▶ REQUEST 1:
From the comment about Dominion's power plants below, transcribe the stretch from "37 responses to" through "fact pursue that.".
▶ REQUEST 2:
According to the comment about Dominion's power plants, how much fossil-fired capacity retirement has Dominion recently reported to PJM?
▶ REQUEST 3:
Condense the paragraph that opens with "A point you didn't touch on" in the comment about Dominion's power plants into a short bulleted list that keeps its main facts.

▶ TEXT BLOCK:
┌──
37 responses to “Nukes and Renewal”

  1. Rowinguy1 Avatar
    Rowinguy1

    Of course, this will be a complicated economic analysis, but as it stands now, I feel like if the costs do not become exorbitant (such as it becoming necessary to replace large components of several units), Dominion, which seems intent on going for the re-licensing should in fact pursue that.

    A point you didn’t touch on, Jim, but bears mentioning is that in the next several years, Dominion will be retiring substantial quantities of fossil fired capacity. It has recently advised PJM of more than 1,000 MW of such retirements effective later this year. It is also continuing to operate the units at Yorktown only on an emergency petition from the DoE that can be terminated after any 3 month period, but which is likely to be extended until the James River transmission line can be built. So, the ceteris is not paribus, so to speak. There will likely be additional retirements of aging and inefficient fossil units if any carbon regulation comes to pass.
└──
▶ DATA EXCERPT:
┌──
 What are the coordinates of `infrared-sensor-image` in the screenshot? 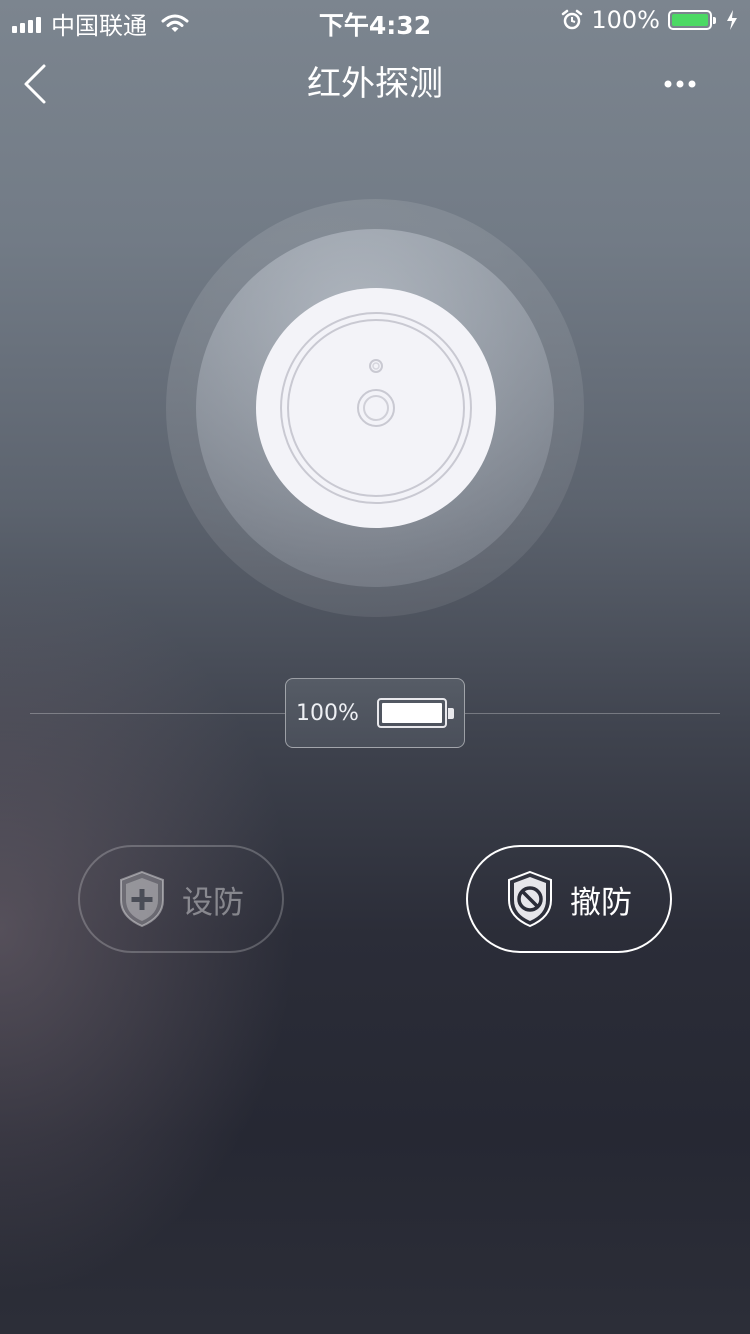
└──
▶ TASK RESPONSE 1:
37 responses to “Nukes and Renewal”

  1. Rowinguy1 Avatar
    Rowinguy1

    Of course, this will be a complicated economic analysis, but as it stands now, I feel like if the costs do not become exorbitant (such as it becoming necessary to replace large components of several units), Dominion, which seems intent on going for the re-licensing should in fact pursue that.

▶ TASK RESPONSE 2:
More than 1,000 MW, effective later this year.

▶ TASK RESPONSE 3:
- Dominion will retire substantial fossil-fired capacity over the next several years. It has recently advised PJM of more than 1,000 MW of retirements effective later this year.
- The Yorktown units continue operating only under an emergency DoE petition. The petition can be terminated after any 3-month period but is likely to be extended until the James River transmission line is built.
- More aging and inefficient fossil units will likely be retired if carbon regulation comes to pass.